個人情報保護法が令和2年,令和3年と続けて改正されて2022年4月から施行されていると聞きました。どういう改正内容なのでしょうか。ざっくりと教えてください。

令和2年改正個人情報保護法は,いわゆる3年ごと見直し規定に基づく初めての法改正です。他方,令和3年改正個人情報保護法は,デジタル社会形成整備法に基づく,官民一元化を狙った法改正です。令和2年改正個人情報保護法は,令和4年4月に全面施行されました。令和3年改正個人情報保護法の一部も,同じく令和4年4月に施行されましたが,残りは令和5年春に施行予定です。
本稿では,改正概要とスケジュールについておさらいをします。次回以降,仮名加工情報等,法改正の内容を具体的に取り上げていきます。

1.       平成27年改正について

個人情報の保護に関する法律(個人情報保護法)は,平成15年(2003年)に成立し,平成17年(2005年)に全面施行されました。
今やビジネスや生活の様々な面で当然のように検討事項や論点として浮上する個人情報保護法ですが,制定当時は,同法を新たに制定することが報道の自由や取材の自由との関係で問題視されたこともありました[i]

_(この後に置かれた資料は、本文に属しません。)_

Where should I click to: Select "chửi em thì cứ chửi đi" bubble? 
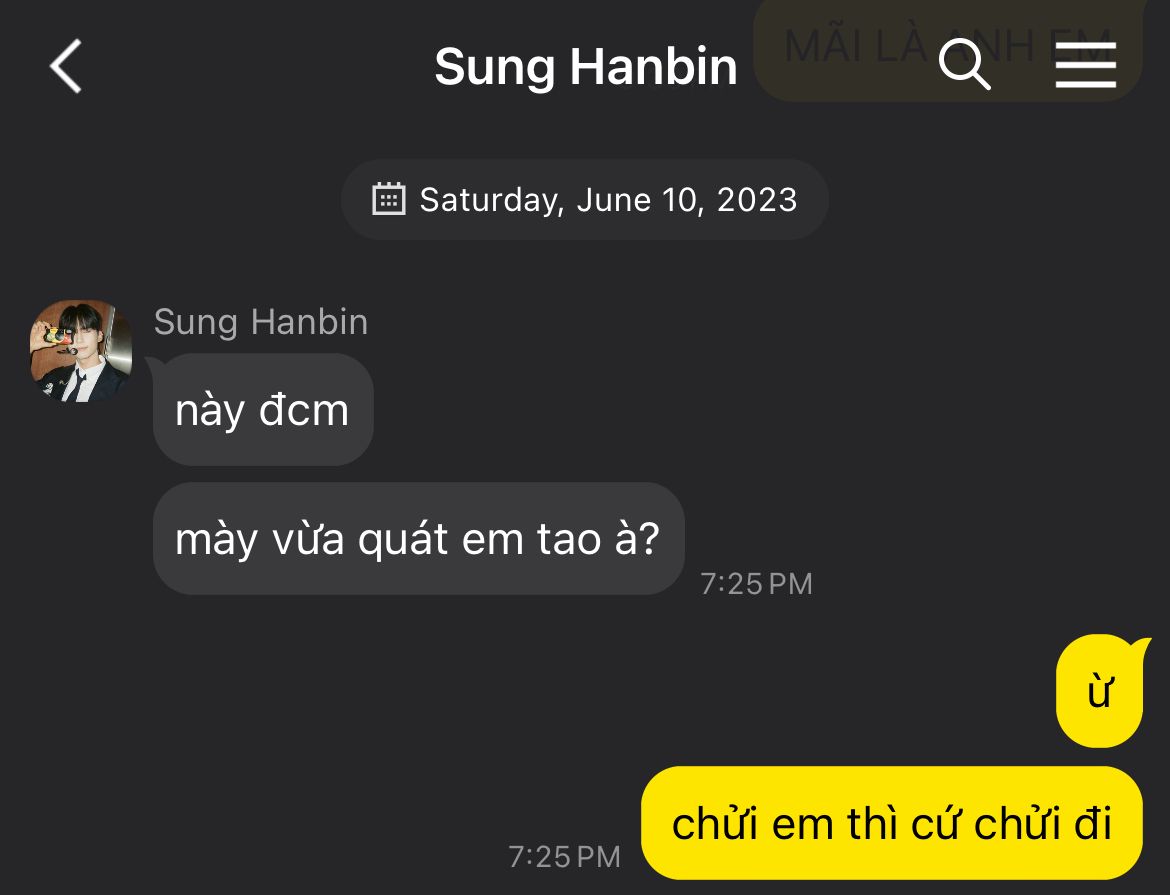click(892, 823)
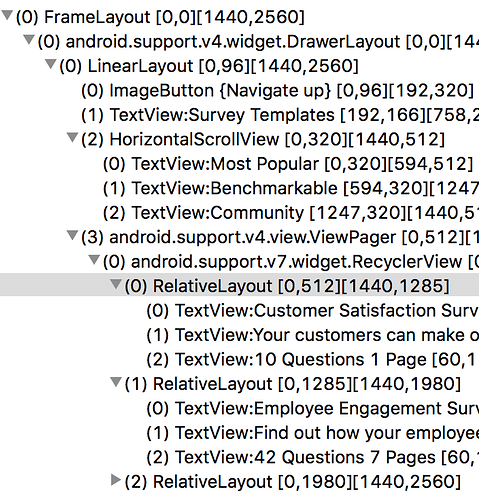Expand the RelativeLayout (2) node
This screenshot has height=500, width=479.
(x=116, y=480)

しかし,その後,情報化社会の進展が急速に進み,データは資源であり有効に利活用すべきであるという認識が生まれるなどした社会状況の大きな変化を受けて,平成27年,個人情報保護法は改正されました(2017年(平成29年)5月全面施行。平成27年改正法と呼ばれます。)。

 

2.       3年ごと見直し規定について

平成27年改正がなされた時,附則(平成27年9月9日法律第65号)第12条第3項に「政府は、前項に定める事項のほか、この法律の施行後三年ごとに、個人情報の保護に関する国際的動向、情報通信技術の進展、それに伴う個人情報を活用した新たな産業の創出及び発展の状況等を勘案し、新個人情報保護法の施行の状況について検討を加え、必要があると認めるときは、その結果に基づいて所要の措置を講ずるものとする」と定められました。これが,いわゆる「3年ごと見直し規定」です。

この「3年ごと見直し規定」に基づき,平成27年改正法が施行された2017年から約1年半後の平成30年(2018年)12月から具体的な見直しの検討がなされて,令和2年改正個人情報保護法(令和2年改正法と呼ばれます。)が成立し,今年(令和4年)4月1日に施行されました[ii]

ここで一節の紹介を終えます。